Proteste contro il Dakota Access Pipeline, Minnesota – foto Fibonacci Blue, Flickr, CC BY 2.0

A pochi giorni dall’insediamento del nuovo presidente degli Stati Uniti, “l’amico dei petrolieri” Donald Trump, aumentano i timori su un possibile ritorno in auge del Dakota Access Pipeline. Il progetto, dal costo previsto di 3,7 miliardi di dollari, prevede la realizzazione di un oleodotto lungo 1.700 chilometri che dovrebbe trasportare fino in Illinois 400mila barili di petrolio ogni giorno dai campi petroliferi detti Bakken e Three Forks nel Nord Dakota. L’opera aveva ricevuto un primo “corposo” stop negli ultimi giorni del 2016, quando l’Army Corps of Engineers aveva dichiarato ufficialmente di non essere intenzionata a rilasciare i permessi necessari per l’inizio dei lavori sotto un segmento del fiume Missouri e vicino a terre sacre ai nativi d’America.

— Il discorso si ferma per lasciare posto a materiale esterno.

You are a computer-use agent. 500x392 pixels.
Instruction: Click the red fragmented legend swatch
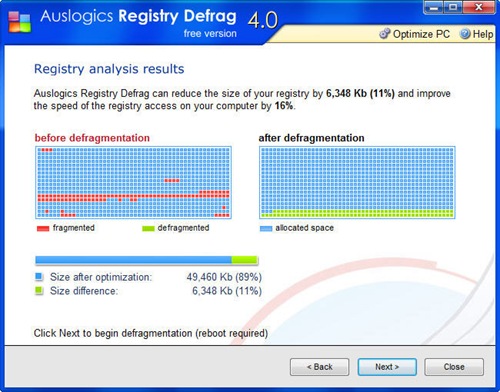pyautogui.click(x=43, y=228)
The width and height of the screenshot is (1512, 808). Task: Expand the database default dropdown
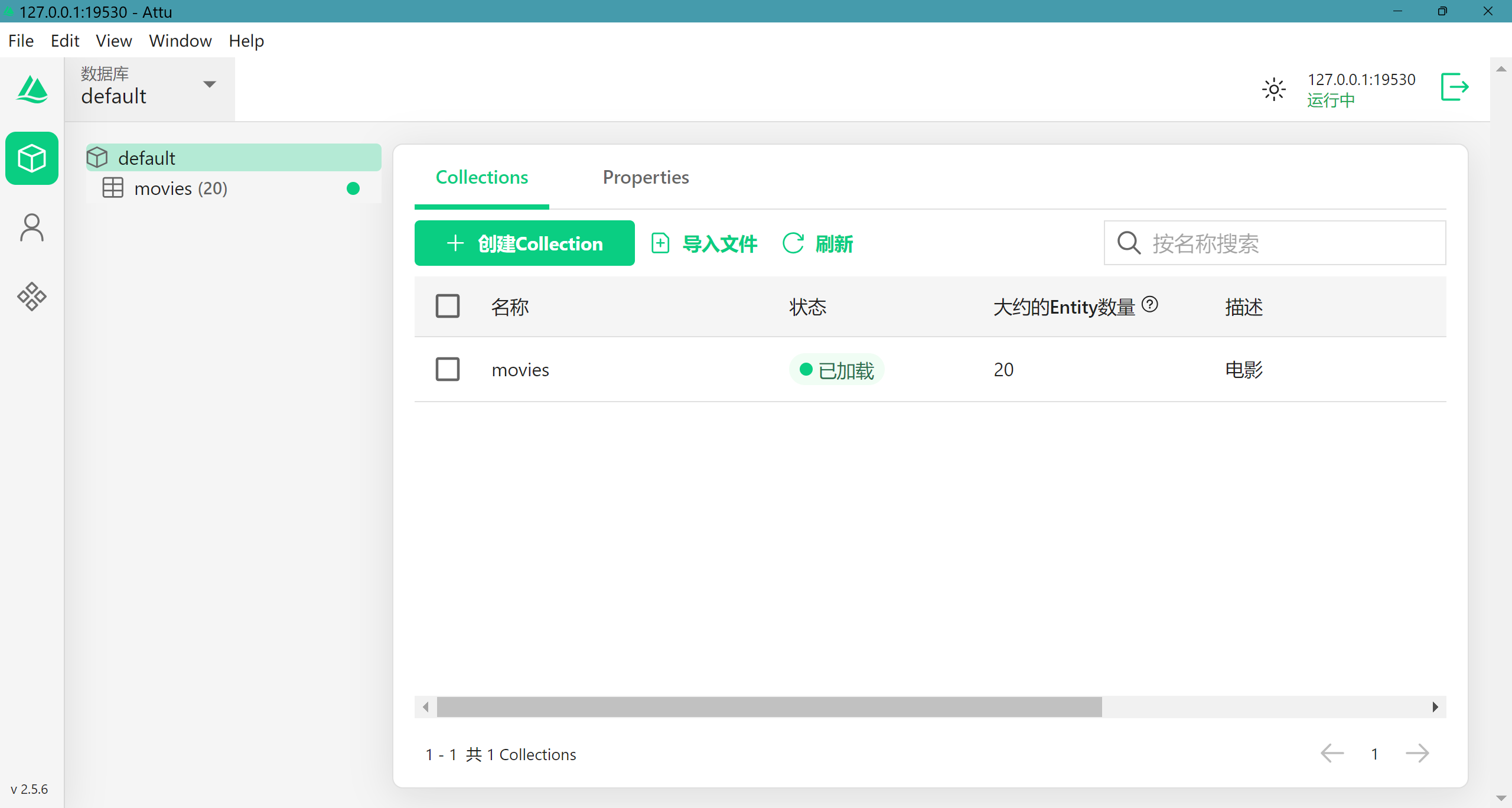point(209,84)
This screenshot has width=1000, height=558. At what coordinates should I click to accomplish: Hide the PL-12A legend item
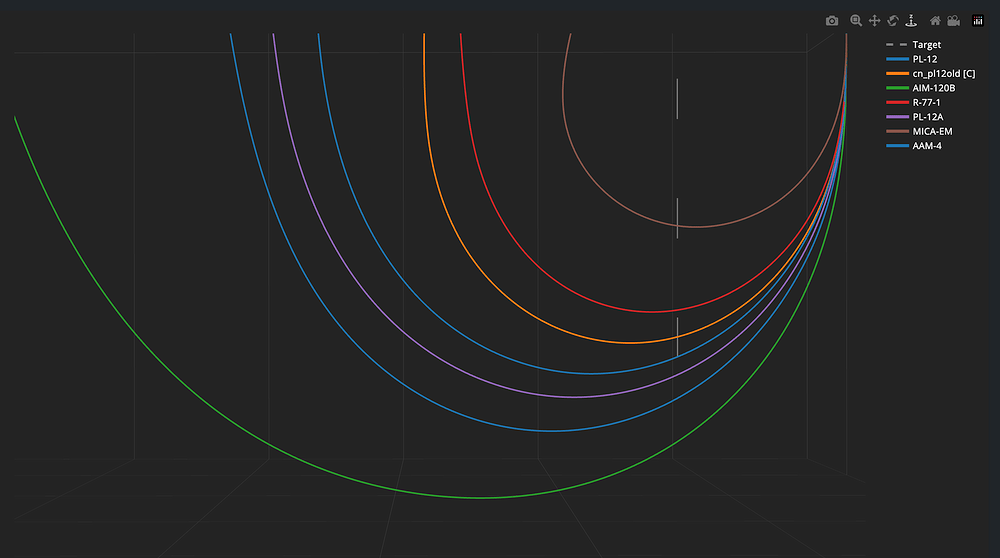coord(927,117)
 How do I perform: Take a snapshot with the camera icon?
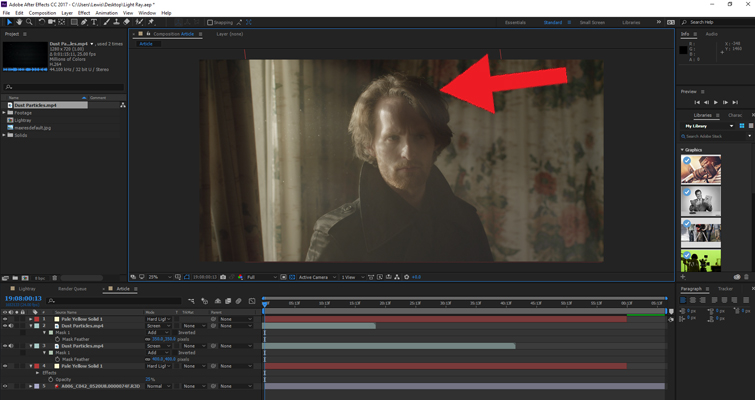pyautogui.click(x=223, y=277)
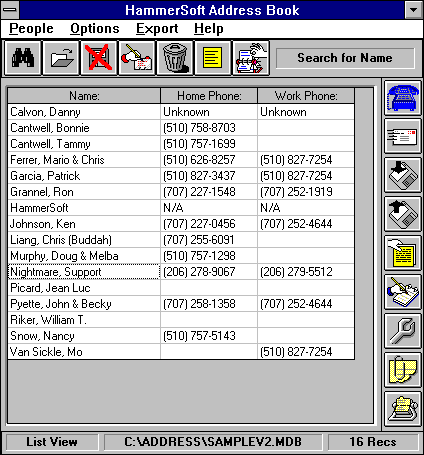The width and height of the screenshot is (424, 455).
Task: Select the Garcia, Patrick row
Action: tap(181, 176)
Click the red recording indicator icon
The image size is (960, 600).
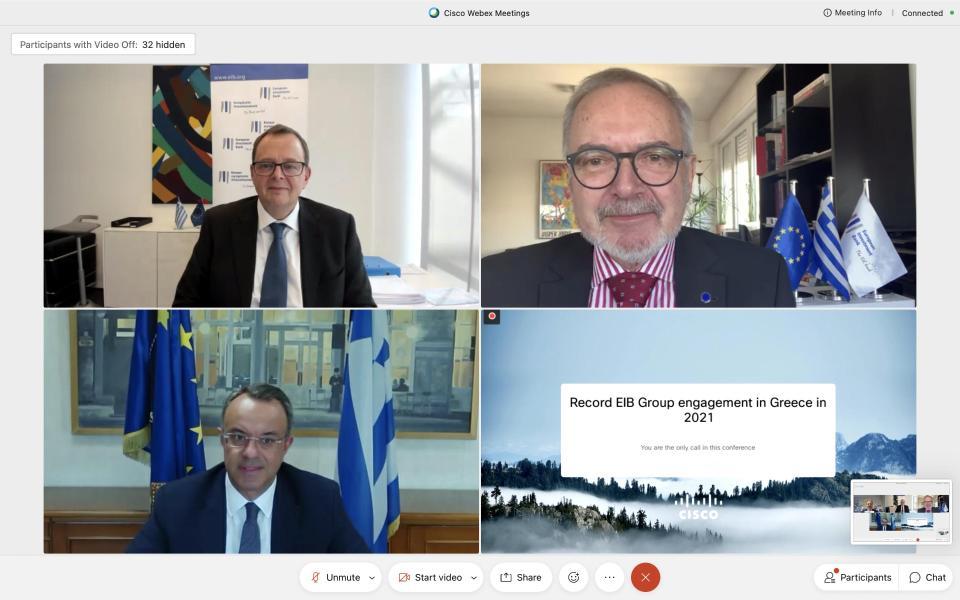(x=492, y=316)
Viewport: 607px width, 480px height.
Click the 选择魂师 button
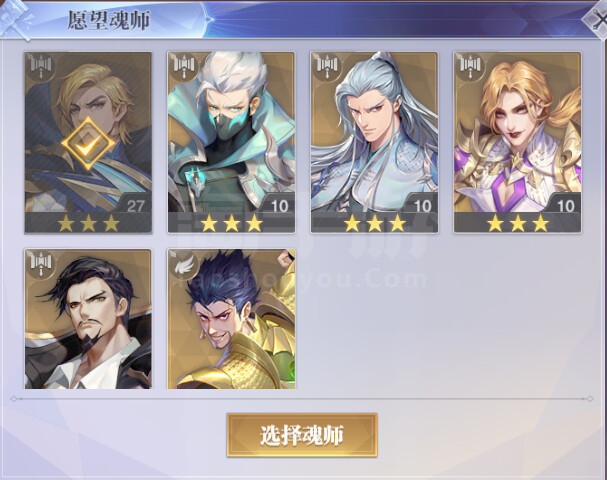pyautogui.click(x=302, y=435)
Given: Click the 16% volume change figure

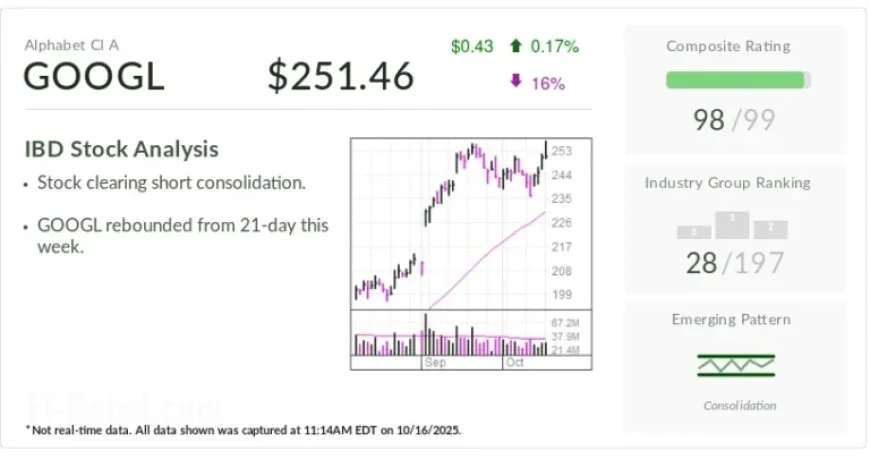Looking at the screenshot, I should coord(548,83).
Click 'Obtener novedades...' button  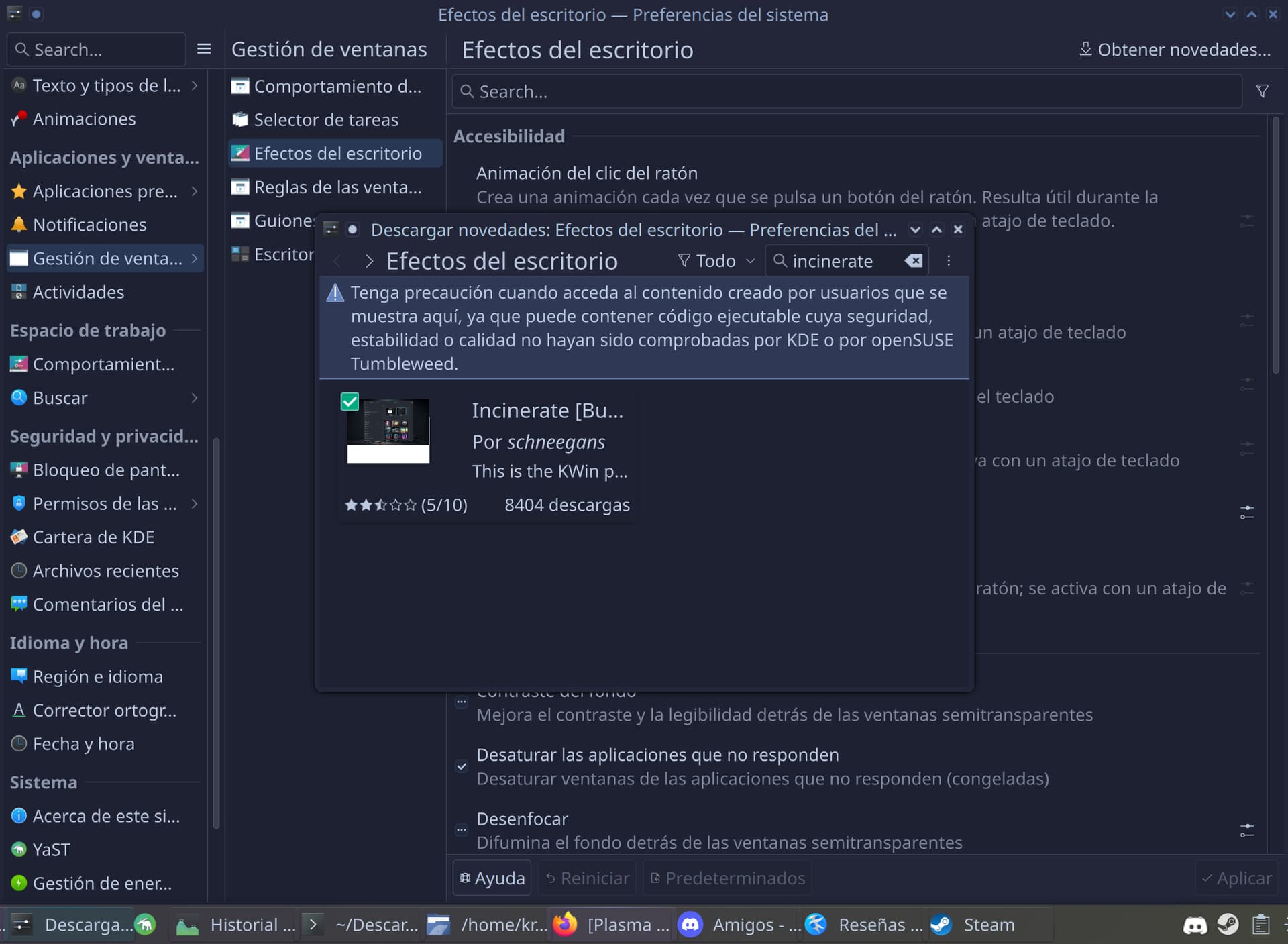[x=1175, y=50]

Nel frattempo il coordinamento della First Nation di Standing Rock fa sapere che delle 17 banche potenzialmente coinvolte nel finanziamento della mega-infrastruttura, ben dieci hanno declinato o non hanno risposto alla richiesta di incontro fatta pervenire loro dai nativi americani per discutere della questione. Tra queste anche Intesa Sanpaolo, l’unico istituto di credito italiano coinvolto in questa complessa vicenda.

Il momento è cruciale e la protesta non si ferma. Nelle ultime settimane numerose sono state le azioni dimostrative, con tanto di cartelloni giganti esposti a Times Square, occupazioni delle sedi della banca a stelle e strisce Wells Fargo, Citi Bank e US Bank e uno striscione fatto calare in diretta nazionale allo stadio della compagine di football americano dei Minnesota Vikings.

Negli Stati Uniti migliaia di persone hanno chiuso i loro conti correnti presso le 17 banche “incriminate”.